- **Document segment**:

<<<<

The Covenant of Water
"masterful . . . each page in this massive book features exquisite descriptions, evocations of a particular time and place, populated by fascinating characters . . ."
Abraham Verghese is a masterful writer. Each page in this massive book features exquisite descriptions, evocations of a particular time and place, populated by fascinating characters. The plot follows one family that suffers from a peculiar "condition." People in this clan often die by drowning, at least one in every generation, sometimes more. We meet this family through a young bride who marries into it. She herself revels in water:
"When the monsoon arrives and the clouds open, she's ecstatic. In her father's house, she and her cousin would oil their hear and step out into the downpour with their soap and coconut-fiber scrub, delighting in the heavenly waterfall. They anticipated the monsoon as much as they did Christmas, a time when body and soul are cleansed."
For years, she doesn't understand her husband's fear of this renewing element. She only observes it sadly:
"Their eyes lock. As the boat pulls away, she registers his expression: sadness and envy. She aches for him, a man who won't travel by water, who perhaps has never heard the sound of water parting before the prow, never felt the exhilaration of being carried by the current, or the spray as the boatman's pole clears the water. He'll never know the bracing sensation of diving headfirst into the river, the roar of entry followed by enveloping silence. All water is connected, and her world in limitless. He stands at the limits of his."

>>>>

- **Record extracts**:
<<<<

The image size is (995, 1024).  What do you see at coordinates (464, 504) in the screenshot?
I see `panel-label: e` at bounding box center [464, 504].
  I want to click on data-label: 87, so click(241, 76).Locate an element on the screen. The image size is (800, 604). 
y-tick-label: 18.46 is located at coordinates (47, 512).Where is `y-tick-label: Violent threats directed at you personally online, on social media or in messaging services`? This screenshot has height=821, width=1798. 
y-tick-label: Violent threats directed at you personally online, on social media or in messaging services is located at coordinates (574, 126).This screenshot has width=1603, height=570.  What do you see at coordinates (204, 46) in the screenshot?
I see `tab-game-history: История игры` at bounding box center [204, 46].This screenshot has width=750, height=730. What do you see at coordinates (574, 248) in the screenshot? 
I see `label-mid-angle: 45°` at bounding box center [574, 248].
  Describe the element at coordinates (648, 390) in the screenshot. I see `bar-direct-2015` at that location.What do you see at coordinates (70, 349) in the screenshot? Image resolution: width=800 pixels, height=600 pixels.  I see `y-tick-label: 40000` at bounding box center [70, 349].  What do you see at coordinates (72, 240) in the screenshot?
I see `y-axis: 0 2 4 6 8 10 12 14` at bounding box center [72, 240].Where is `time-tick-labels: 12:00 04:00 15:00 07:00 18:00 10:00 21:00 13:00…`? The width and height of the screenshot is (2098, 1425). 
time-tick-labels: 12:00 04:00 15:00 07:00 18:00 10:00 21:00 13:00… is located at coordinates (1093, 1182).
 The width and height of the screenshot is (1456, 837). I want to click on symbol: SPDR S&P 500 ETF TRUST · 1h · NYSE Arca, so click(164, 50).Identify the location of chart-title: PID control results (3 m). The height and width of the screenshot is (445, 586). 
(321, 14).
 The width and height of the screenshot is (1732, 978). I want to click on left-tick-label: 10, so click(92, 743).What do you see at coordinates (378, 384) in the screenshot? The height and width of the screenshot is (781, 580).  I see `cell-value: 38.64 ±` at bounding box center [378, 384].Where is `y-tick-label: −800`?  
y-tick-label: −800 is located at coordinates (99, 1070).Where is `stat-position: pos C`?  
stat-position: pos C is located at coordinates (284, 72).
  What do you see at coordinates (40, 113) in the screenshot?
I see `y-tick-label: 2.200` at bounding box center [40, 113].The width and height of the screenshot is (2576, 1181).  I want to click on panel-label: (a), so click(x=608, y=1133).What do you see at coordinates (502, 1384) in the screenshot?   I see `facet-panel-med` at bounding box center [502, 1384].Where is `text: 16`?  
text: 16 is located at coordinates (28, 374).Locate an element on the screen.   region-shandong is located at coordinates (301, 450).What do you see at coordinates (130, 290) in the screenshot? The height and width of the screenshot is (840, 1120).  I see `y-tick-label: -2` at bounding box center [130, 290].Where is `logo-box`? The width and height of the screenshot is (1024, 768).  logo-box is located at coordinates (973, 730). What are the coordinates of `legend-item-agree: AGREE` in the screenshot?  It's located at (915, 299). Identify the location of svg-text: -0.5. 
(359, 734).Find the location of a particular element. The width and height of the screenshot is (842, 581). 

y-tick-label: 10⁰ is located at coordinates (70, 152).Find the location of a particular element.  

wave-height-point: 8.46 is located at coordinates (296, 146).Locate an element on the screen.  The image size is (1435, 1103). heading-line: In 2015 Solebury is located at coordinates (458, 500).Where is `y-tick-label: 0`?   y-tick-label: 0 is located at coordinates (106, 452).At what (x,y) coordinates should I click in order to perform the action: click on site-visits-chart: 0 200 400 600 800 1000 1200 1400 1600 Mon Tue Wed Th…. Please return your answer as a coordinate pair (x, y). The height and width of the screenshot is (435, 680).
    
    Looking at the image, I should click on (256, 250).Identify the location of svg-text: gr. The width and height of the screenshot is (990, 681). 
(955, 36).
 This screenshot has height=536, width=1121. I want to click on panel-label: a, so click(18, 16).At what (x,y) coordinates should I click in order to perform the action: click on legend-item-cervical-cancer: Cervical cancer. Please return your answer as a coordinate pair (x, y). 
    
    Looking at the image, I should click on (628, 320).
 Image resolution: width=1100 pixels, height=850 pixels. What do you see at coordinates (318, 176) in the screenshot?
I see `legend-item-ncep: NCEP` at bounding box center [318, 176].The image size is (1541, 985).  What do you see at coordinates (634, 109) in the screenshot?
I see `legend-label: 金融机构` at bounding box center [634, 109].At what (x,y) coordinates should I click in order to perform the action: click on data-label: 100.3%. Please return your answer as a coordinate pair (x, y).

>>>>

- **Parts of the exercise**:
- 1) Answer these questions using the review of The Covenant of Water:
(a) How often do members of the family die by drowning?
(b) What holiday did the bride and her cousin anticipate as much as the monsoon?
(c) What two feelings does the bride register in her husband's expression as the boat pulls away?
- 2) Carry on the review of The Covenant of Water, starting right after its last sentence.

- **Activity answers**:
- 1)
(a) At least one in every generation, sometimes more.
(b) Christmas.
(c) Sadness and envy.

- 2)
And then, all too cruelly, she learns the reasons for his fear, and the name it has: the "condition."
Alongside the stories of this family, a second powerful theme emerges, that of medicine, of doctors working to heal and needing healing themselves. The two themes merge in a powerful and unexpected way, giving the book a resolution that both surprises and satisfies.
One reason why this book works so well is that each character feels uniquely real. There are no cliches here. So as the story slowly unfolds in layer after layer, one feels the texture of a complicated world, a family history that resonates with the countryside it happens in, as well as the intersection of European doctors and Indian culture.
The first doctor we meet, Digby, is Scottish. Though in Britain, he's not part of the "proper" class, didn't go to the "right" schools, and is considered a social inferior, in India he commands instant respect and privilege as a white man. It's something he's not comfortable with, acutely aware that both caste systems are deeply unfair:
"'I'm embarrassed how little I knew of India when I signed up,' Digby says suddenly. 'All I thought about was getting surgical experience—as if the Indian Medical Service existed to serve me.' He must raise his voice over the roar of crashing waves. 'I doubt I'll get used to the privileges I have here. I fear what might happen if I did.'"
This conflict makes Digby especially interesting. As his story becomes more complicated, these overtones enrich our sense of him and his place in his adopted home.
The last doctor, the one who ties up all the loose ends, is part of the family with the strange "condition." Not only is this an Indian doctor, she's a woman. The book opens in 1900, closes in 1977. Much has happened in India's history in that span, as well as in the families the reader follows. One of Verghese's many talents is how he makes this passage of time feel completely natural, always providing just the right amount of context to plant our feet firmly in the world of the story.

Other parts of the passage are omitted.